Por qué un mapa del recorrido supera a un embudo simple

Un embudo es una herramienta para contar. Mide el abandono: cuántos te vieron, cuántos hicieron clic, cuántos compraron. Útil, pero trata la parte central como una caja negra.

Un mapa del recorrido del cliente abre esa caja. Describe las preguntas, dudas y emociones que carga una persona en cada paso, y luego te entrega el contenido específico que las responde. La diferencia importa porque los compradores en redes rara vez avanzan en línea recta. Alguien puede descubrirte en TikTok, olvidarte durante tres semanas, recibir remarketing por lo que compartió un amigo, leer tu caso de éxito en LinkedIn y, por fin, comprar después de que una encuesta en una Story le da el empujón. Un embudo aplana todo ese caos en un porcentaje. Un mapa te permite plantar el contenido adecuado en cada punto de contacto para que el caos igual termine en venta.

La recompensa práctica: cuando sabes a qué etapa sirve una publicación, dejas de juzgar cada publicación con la misma vara. Un Reel de conciencia que consigue 40.000 visualizaciones y cero ventas hizo su trabajo. Un carrusel de etapa de decisión que consigue 900 visualizaciones y 12 clics de checkout también hizo su trabajo. Juzgados por una sola métrica, uno de ellos parece un fracaso. Bien mapeados, ambos son victorias.

Las cinco etapas, y lo que necesita cada una

Aquí está la columna vertebral del mapa. Para cada etapa, hazte una pregunta: ¿qué está tratando de descifrar la persona en este momento? Luego crea contenido que lo responda.

1. Conciencia — "Tengo un problema, ¿quién habla de esto?"

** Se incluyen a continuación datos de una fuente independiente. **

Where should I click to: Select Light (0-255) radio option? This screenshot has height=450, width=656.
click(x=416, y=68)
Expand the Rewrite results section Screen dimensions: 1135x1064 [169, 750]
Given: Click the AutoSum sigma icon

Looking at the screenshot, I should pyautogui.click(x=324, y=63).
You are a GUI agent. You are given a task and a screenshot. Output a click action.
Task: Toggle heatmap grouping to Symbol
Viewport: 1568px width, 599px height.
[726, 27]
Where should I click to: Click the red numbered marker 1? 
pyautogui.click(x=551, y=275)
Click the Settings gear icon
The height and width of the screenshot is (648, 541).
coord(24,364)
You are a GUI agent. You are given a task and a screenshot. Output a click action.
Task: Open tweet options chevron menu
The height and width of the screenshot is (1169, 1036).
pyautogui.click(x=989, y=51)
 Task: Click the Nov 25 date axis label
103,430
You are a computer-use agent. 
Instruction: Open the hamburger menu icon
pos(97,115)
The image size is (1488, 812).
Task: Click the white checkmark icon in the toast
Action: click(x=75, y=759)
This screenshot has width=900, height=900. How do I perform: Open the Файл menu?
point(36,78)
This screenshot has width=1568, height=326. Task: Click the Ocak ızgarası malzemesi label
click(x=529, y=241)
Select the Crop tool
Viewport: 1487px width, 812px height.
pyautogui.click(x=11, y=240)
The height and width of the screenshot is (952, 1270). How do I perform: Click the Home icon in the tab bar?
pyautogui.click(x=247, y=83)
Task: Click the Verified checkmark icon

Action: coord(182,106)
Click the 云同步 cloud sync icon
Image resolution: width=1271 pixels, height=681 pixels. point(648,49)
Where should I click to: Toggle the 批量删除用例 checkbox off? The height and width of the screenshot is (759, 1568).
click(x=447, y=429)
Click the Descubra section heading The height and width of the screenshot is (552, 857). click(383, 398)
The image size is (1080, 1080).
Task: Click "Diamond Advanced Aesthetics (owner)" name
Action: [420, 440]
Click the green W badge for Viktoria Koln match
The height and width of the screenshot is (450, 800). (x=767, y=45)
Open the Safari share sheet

En esta etapa la persona no sabe que existes y puede que ni siquiera sepa que tiene un problema que se puede resolver. Tu trabajo es alcance y reconocimiento, no conversión. Meter un enlace de "compra ahora" aquí es como proponer matrimonio en la primera cita.

Contenido que encaja:

  • Video de formato corto que engancha con un dolor identificable en los primeros dos segundos
  • Aprovechar tendencias y publicaciones de actualidad que se suben a la atención existente
  • Ganchos educativos de "¿sabías que...?" que replantean una frustración común
  • Formatos compartibles — frases, opiniones polémicas, antes/después — diseñados para enviárselos a un amigo

Plataformas que aportan peso: TikTok, Instagram Reels, YouTube Shorts, Threads y Pinterest, donde el descubrimiento está integrado en el algoritmo y los desconocidos te ven sin seguirte primero.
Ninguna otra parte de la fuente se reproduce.